== TEXTO APRESENTADO

Imaginem o espectador brasileiro desavisado passando em frente a um cinema em algum momento a partir de 1967 e observando o nome do filme em exibição —"Quando Duas Mulheres Pecam". Ele entra e vê uma obra-prima por engano. Provavelmente não entraria se estivesse escrito "Persona", título original do filme de Ingmar Bergman.

Cena do documentário 'Godard Cinema', de Cyril Leuthy
Cena do documentário 'Godard Cinema', de Cyril Leuthy - Reprodução

O mesmo engano pode acontecer com algum espectador desavisado de hoje, que pode escolher a minissérie "História(s) do Cinema", de Jean-Luc Godard, na programação do É Tudo Verdade, esperando uma análise didática e informativa sobre a evolução da sétima arte ou mesmo algumas histórias contadas em forma de filme.

Não é o que Godard tinha em mente. Antes, o que o hipotético espectador verá nesse monumento construído entre 1988 e 1998 é um grande poema feito de imagens e sons. Por vezes, imagens que não chegamos a ver fixamente, pois se alternam com outras em velocidade, num efeito estroboscópio que se nega à retenção.

====

**TAREFA A CUMPRIR**
Transcreva sem alterações o trecho do texto sobre a minissérie de Godard que vai de "O mesmo engano" a "forma de filme.".

== DADOS REGISTRADOS

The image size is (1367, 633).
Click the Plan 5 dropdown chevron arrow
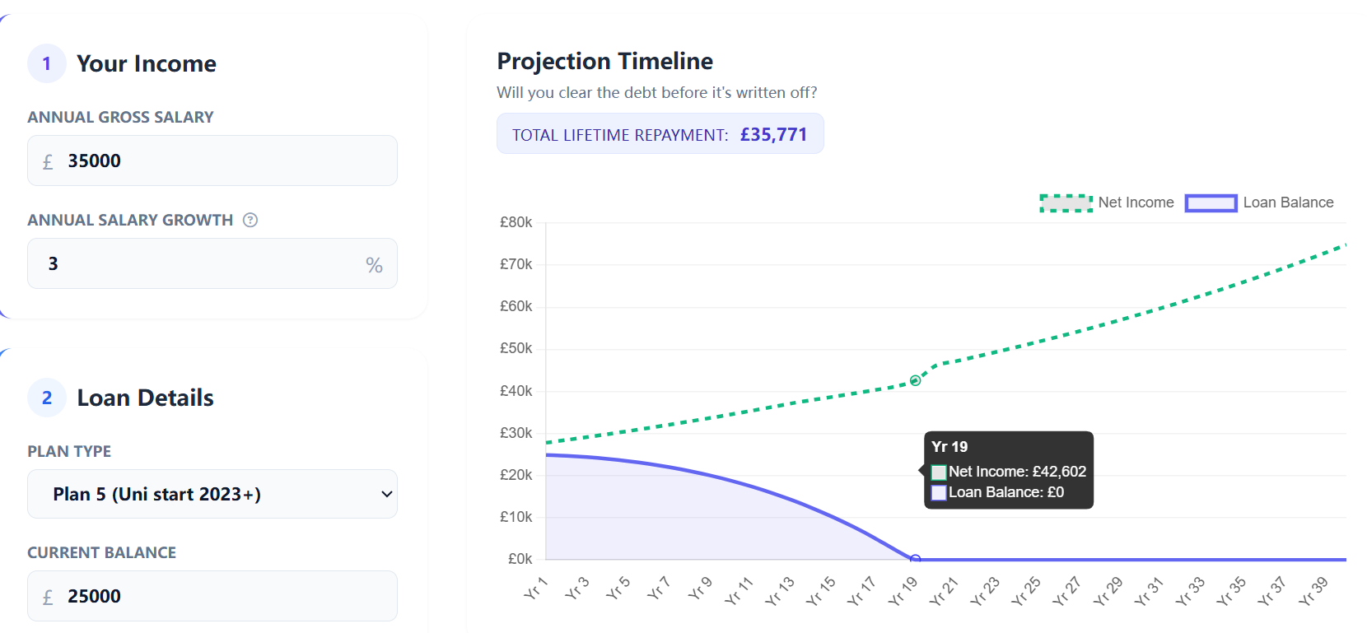pos(386,494)
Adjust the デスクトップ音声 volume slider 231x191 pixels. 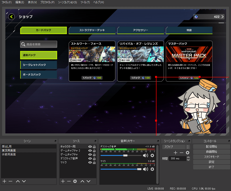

====

**RESULTADO ABAIXO**
O mesmo engano pode acontecer com algum espectador desavisado de hoje, que pode escolher a minissérie "História(s) do Cinema", de Jean-Luc Godard, na programação do É Tudo Verdade, esperando uma análise didática e informativa sobre a evolução da sétima arte ou mesmo algumas histórias contadas em forma de filme.